Nous avions sûrement bien des choses à fêter ce vendredi 17 décembre, c'est sans doute ce qui nous avait mis de bonne humeur.
L'instructrice, trop contente d'arriver en fin de trimestre, un peu moins le nez dans le guidon que les années précédentes, et avec la possibilité, enfin, de regarder le paysage ; de lever la tête, d'avoir envie de prendre une photo, de se demander comment la cadrer et si le jaune de la salle ne sera pas trop jaune pour le tein. Question futile, sans doute, mais qui ne peut se poser que lorsqu'on est sorti du stade de la survie, tant il est vrai qu'il n'y a de jugement esthétique qu'à partir du moment où l'on n'est plus dans la survie (c'est à un professeur de philosophie en terminale que l'on doit de nous avoir sensibilisé à la question : il disait que pour faire de la philosophie, il fallait d'abord être sûr de pouvoir manger le lendemain, tant il est vrai qu'on n'a guère le loisir de rechercher la vérité quand la faim vous tenaille).

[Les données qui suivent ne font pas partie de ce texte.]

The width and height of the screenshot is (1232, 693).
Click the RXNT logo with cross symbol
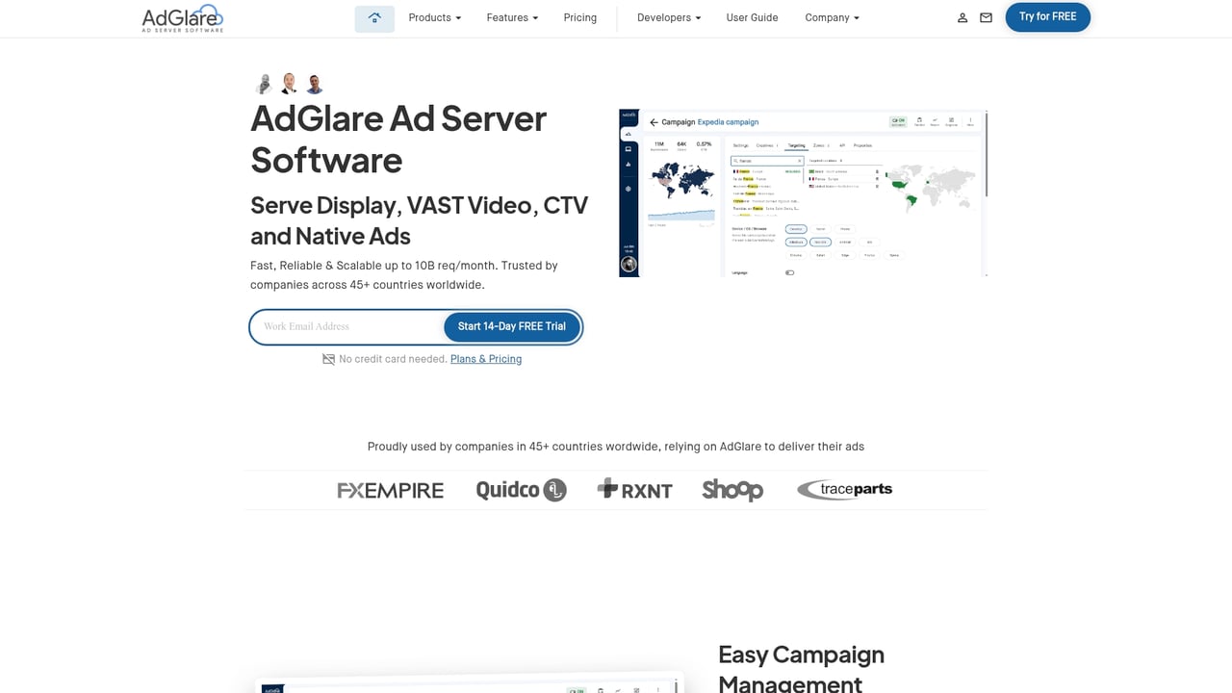[634, 490]
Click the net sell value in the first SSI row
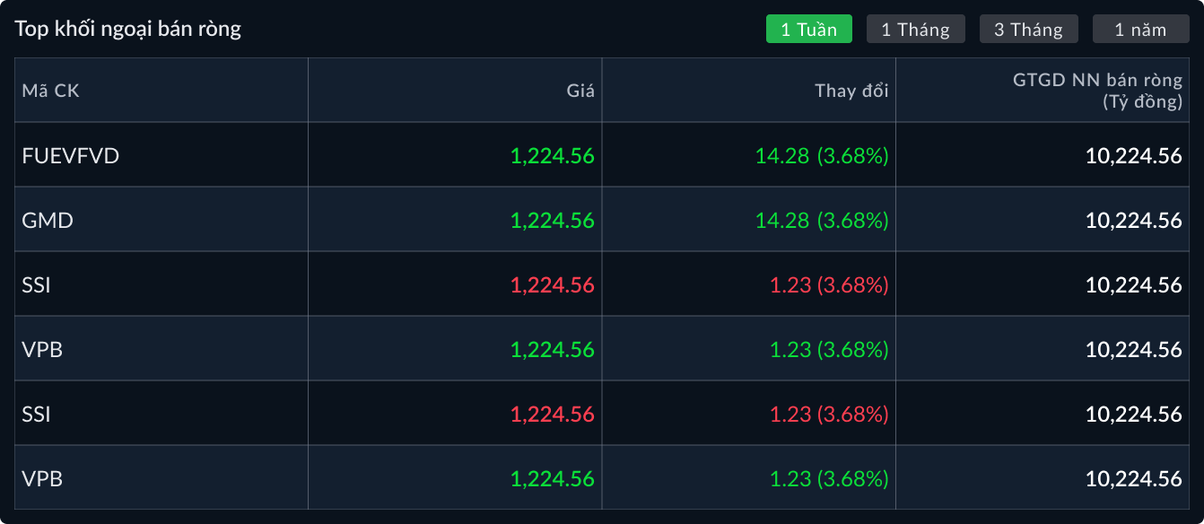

Comment caractériser ce passage du stade de la survie à la ... vie ?
Dans la survie, n'importe quel obstacle, n'importe quelle difficulté qui se présente peut avoir raison de vous, de vos raisons, de votre projet, et vous savez que vous ne pouvez compter sur aucune justice, aucun tiers terme, aucune instance pour prendre votre parti. Non pas que vous ayez tort, mais plutôt que personne ne s'intéresse au fait que vous puissiez avoir raison. Il est très clair que le monde n'a pas besoin de vous pour continuer à tourner.
On parle dans les médias de "précarité", mais ce terme usé jusqu'à la corde, qui désigne dans l'imaginaire social une catégorie du gens "qui ont du mal" ne dit pas de quoi il s'agit : c'est le philosophe italien Giorgio Agamben qui nous semble avoir le mieux qualifié cet état en parlant de "la vie nue".
Moon-Kyo, thésard en philosophie, lorsqu'il proposa sa deuxième séance de "Hwal Gung" (littéralement, "l'énergie du vivant") n'y pensait sans doute pas en nous suggérant d'amener de petites serviettes pour poser notre visage sur les tapis. Nous nous livrâmes à ses exercices de respiration et de massage de bonne guerre : respirer, sentir, toucher et se laisser toucher par les autres (les esprits mal tournés y verront spontanément du sexuel : c'est à eux-mêmes qu'ils songent plus qu'au sens de notre propos).
Introduction idéale pour la suite. Après un sourire à monsieur Choi, artiste peintre qui nous immortalisa d'un clic ce soir là, chacun put goûter aux propositions culinaires des autres, et boire à satiété. Quand tout le monde fut rentré dans la danse, avec une certaine inquiétude pour les voisins, tant la musique était forte et nos déhanchements sonores, on eut le sentiment que tout était normal et qu'en un sens, l'avait toujours été. C'était une fête, avec des joyeux et des joyeuses, qui somme toute, étaient tout à leur insouciance. Au moment de s'assoir, et de reprendre son souffle, un éclair de lucidité passa : tout n'avait certes pas toujours été comme ça.